George contends that her sentencing agreement does not bar an appeal because the district court misapplied the Guidelines in imposing the fine. We have previously considered a similar argument and rejected it. Cf. Bolinger, 940 F.2d at 480 (negotiated plea agreement waiving right to appeal barred an appeal alleging a misapplication of the Guidelines).
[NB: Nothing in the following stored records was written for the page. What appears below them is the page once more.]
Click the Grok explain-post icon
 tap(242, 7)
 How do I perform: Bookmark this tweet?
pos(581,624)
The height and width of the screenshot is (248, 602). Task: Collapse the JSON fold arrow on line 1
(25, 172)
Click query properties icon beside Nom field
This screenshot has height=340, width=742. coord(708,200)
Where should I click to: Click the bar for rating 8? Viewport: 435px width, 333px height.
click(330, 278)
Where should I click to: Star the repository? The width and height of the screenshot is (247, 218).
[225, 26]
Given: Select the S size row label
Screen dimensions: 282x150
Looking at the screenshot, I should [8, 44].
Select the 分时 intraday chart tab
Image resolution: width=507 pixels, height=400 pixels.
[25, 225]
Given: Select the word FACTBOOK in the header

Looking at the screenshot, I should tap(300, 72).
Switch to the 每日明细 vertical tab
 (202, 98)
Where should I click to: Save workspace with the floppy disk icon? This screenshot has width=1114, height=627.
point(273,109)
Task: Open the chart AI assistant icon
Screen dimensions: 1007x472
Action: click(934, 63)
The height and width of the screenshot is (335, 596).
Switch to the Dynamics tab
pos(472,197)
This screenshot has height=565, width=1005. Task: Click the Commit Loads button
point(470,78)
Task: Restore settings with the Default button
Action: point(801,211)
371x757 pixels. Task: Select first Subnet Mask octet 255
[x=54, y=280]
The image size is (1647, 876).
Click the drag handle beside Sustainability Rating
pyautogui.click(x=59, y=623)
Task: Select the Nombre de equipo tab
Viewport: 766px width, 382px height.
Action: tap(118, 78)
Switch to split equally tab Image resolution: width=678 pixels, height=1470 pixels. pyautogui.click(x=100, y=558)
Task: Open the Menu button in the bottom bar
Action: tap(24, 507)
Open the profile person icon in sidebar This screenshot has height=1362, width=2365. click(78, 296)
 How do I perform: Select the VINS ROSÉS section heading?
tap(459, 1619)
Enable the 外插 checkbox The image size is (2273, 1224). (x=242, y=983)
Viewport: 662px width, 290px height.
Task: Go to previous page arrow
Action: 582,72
George also contends for the first time in her reply brief that she did not knowingly and voluntarily waive her right to appeal the fine because (1) she saw the memorandum immediately before sentencing and was told to sign it by her lawyer; (2) she did not understand what she was signing because she does not read English; (3) the interpreter, provided by her attorney, did not fully explain the agreement; (4) the district court did not fully question her regarding her understanding of the agreement; and (5) she understood the agreement to concern only her length of incarceration under the Guidelines. We decline to address these arguments because George did not raise them in her opening brief. See United States v. Puerta, 982 F.2d 1297, 1300 n. 1 (9th Cir. 1992).